Re: [Trisquel-users] email client - exploits - which repo programs are safe?
Thank you for your response. I attached three files from the https://efail.de/ site. It shows that both Thunderbird (isn't that icedove?) and Enigmail were vulnerable on more than one vector as late as early 2018. I don't know if that information is reliable, just notable.
Re: [Trisquel-users] email client - exploits - which repo programs are safe?
Whoops, I meant to say that GpgME enabled clients are not vulnerable to SigSpoof. I mixed that up.
Re: [Trisquel-users] email client - exploits - which repo programs are safe?
The GnuPG package in Trisquel 8 does not seem to be vulnerable to maliciously crafted embedded filenames anymore (which is the vulnerability that enabled SigSpoof, as far as I remember). At least when I tested it, the embedded filename got sanitized correctly. I also checked Enigmail, and the version that currently comes with Trisquel 8 appears to be built in October of 2018, which is some time after the discovery of EFail, so I'd assume that it has been patched as well, and I haven't heard of any additional vulnerabilities since then. To be extra safe however, you can disable the loading of external media such as images (which should be the default with icedove), or, as chaosmonk suggested, you can disable HTML mails entirely by going into the menu and selecting: view -> message body -> plain text Most other GnuPG-enabled mail clients in Trisquel use GpgME, as far as I know, so they should not be vulnerable to EFail at all, but I did not test any of them.
Re: [Trisquel-users] email client - exploits - which repo programs are safe?
I found this page https://efail.de/ which has a list near the bottom of the page under section heading "Responsible Disclosure". It does date back at 05/2018. So is it solved or just ignored?
Re: [Trisquel-users] email client - exploits - which repo programs are safe?
I read a bit about it on eff.
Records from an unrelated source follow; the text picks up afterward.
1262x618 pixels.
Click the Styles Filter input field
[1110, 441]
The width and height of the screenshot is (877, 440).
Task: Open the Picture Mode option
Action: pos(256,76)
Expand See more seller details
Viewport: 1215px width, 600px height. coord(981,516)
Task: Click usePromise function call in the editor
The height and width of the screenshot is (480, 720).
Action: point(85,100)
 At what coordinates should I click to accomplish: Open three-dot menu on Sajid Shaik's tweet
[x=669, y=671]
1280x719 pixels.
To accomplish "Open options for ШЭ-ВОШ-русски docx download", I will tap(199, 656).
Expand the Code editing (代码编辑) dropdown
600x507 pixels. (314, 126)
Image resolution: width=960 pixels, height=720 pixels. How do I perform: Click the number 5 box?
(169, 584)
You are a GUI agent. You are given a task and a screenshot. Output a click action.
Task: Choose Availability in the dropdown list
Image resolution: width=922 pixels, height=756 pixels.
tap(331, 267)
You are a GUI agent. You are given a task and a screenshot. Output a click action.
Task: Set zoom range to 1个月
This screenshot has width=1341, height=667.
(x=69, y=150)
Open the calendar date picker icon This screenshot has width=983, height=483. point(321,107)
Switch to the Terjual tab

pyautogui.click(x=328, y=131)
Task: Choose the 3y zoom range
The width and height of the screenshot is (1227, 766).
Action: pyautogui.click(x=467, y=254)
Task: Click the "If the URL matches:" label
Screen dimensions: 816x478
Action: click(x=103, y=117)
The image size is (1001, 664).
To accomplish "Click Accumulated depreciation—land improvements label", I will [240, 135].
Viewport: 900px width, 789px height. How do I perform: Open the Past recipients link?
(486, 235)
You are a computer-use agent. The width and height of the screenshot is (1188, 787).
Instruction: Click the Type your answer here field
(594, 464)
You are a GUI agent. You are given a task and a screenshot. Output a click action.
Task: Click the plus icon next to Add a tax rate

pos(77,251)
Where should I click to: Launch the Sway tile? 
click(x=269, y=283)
Here is one link to a discussion https://www.eff.org/deeplinks/2018/05/pgp-and-efail-frequently-asked-questions#html. (am I allowed to do that?) Disabling HTML was one of the steps toward protecting against the attacks. There was mention of PGP and EFAIL. I saw something about some email clients and companioned encryption software being patched and there is a chart out there (I am still looking for it again) with greens and some ominous colors for the 'dangerous' software. But, it is unclear to me where if an email client or encryption software is greened as patched on some chart and assuming it is correct in its assertions, how would I know if the versions in the trisquel repos have received the patches?
Re: [Trisquel-users] email client - exploits - which repo programs are safe?
> Interest in learning more about encryption keys and utilizing encryption for email messages and other forms of contact lead me to view discussions regarding fairly recently revealed exploits attacking encrypted messages tricking email clients to expose and even transmit decrypted portions of what was meant to be hidden. If you're talking about what I'm thinking of, disabling HTML mail (allow plain text only) should be enough to prevent this kind of exploit.